Low coverage. Only a few cities at a time could be tested and since some problems hit only specific cities, perhaps because of a new city specific feature, those bugs would be missed.
No idea if a backup datacenter could handle the load. There’s a primary and backup datacenter. Even if they are configured the same how do you know the backup datacenter can handle the thundering herd problem, that is the flood of requests that occur on a failover.
To fix these problems they looked at the key concepts in the system they wanted to test.
Ensure all mutations in the Dispatching Service are actually stored on the phone. For example, a driver right after picking up a passenger may lose connectivity so replication data may not be sent to the phone immediately. Need to ensure the data eventually makes it to the phone.
Ensure stored data can be used for replication. Are there any encryption/decryption issues, for example. Are their any problems merging in the backup data?
Ensure the backup datacenter can handle the load.
To monitor the health of the system a Monitoring Service was born.
Every hour the service gets a list of all active drivers and trips from the dispatch service. For all drivers the Messaging Service is used to get the replication data.
The data is then compared to see if the data is as expected.

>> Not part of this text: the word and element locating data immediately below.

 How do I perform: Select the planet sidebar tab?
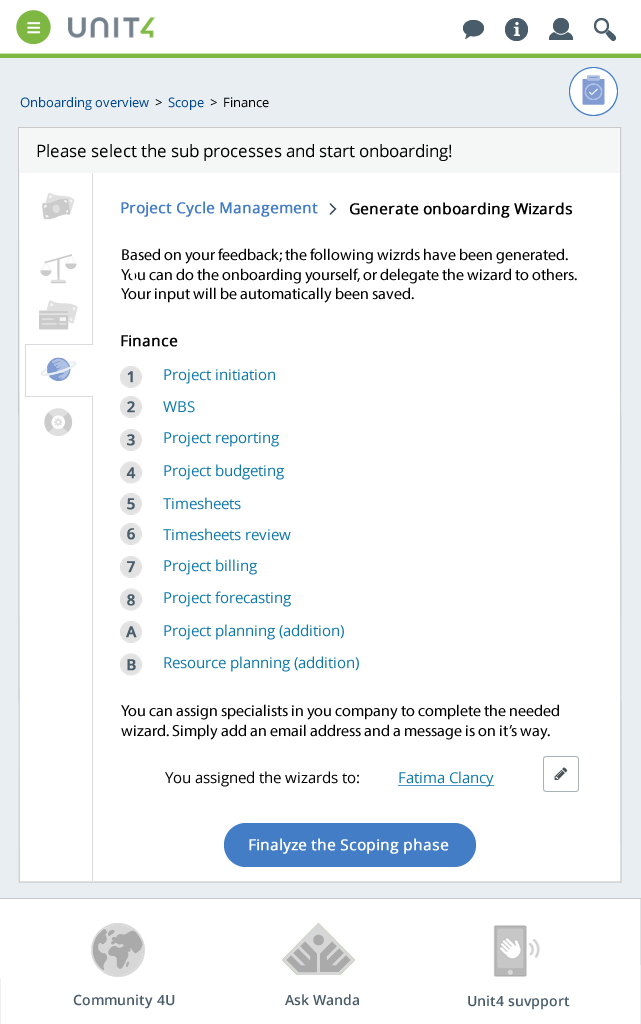[59, 370]
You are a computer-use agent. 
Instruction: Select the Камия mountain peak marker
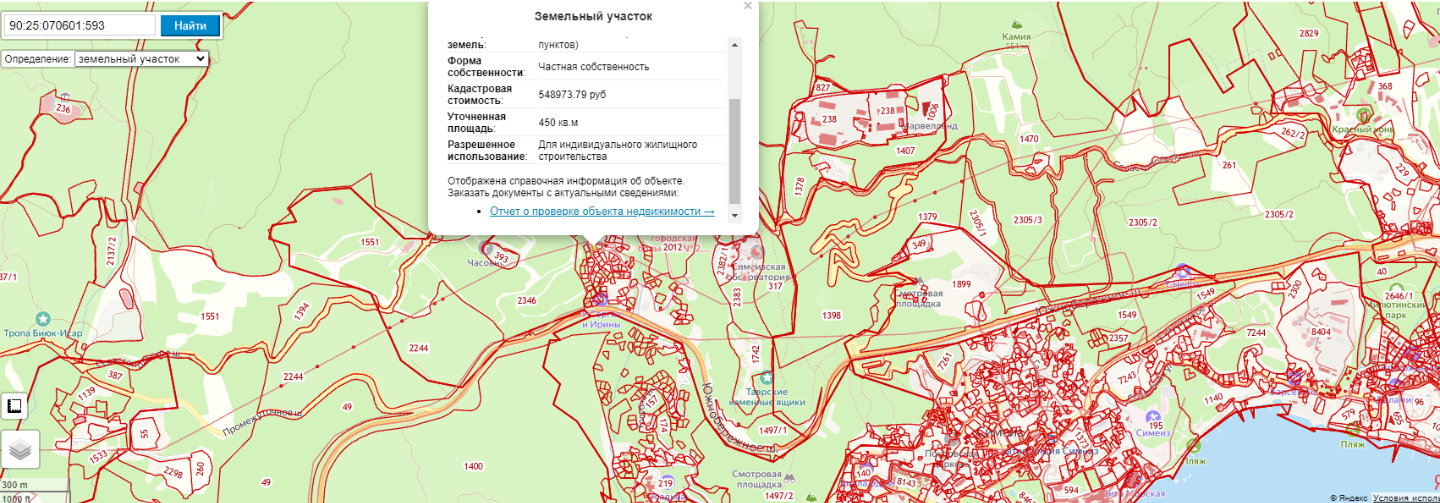click(1017, 22)
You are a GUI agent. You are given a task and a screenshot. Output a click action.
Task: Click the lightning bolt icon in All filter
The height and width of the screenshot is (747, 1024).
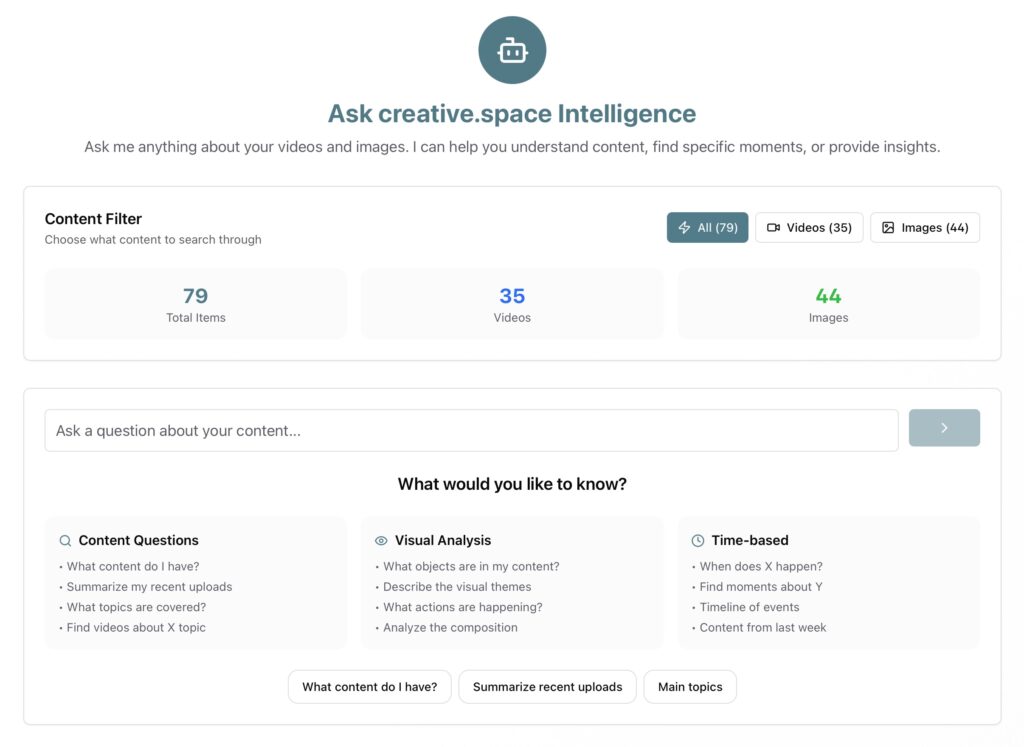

This yields a lot of good health metrics, like what percentage of failed.
Breaking down the metrics by region and app version was a big help in pinpointing problems.
A shadow restoration is used to test the backup datacenter.
Data collected by the Monitoring Service is sent to the backup datacenter for a shadow restoration.
The success rate is calculated by using the Dispatch Service to query and compare a snapshot from the primary datacenter to the number of active drivers and trips from the backup datacenter.
Metrics around how well the backup datacenter handled the load are also calculated.
Any configuration issues in the backup datacenter can be caught by this approach.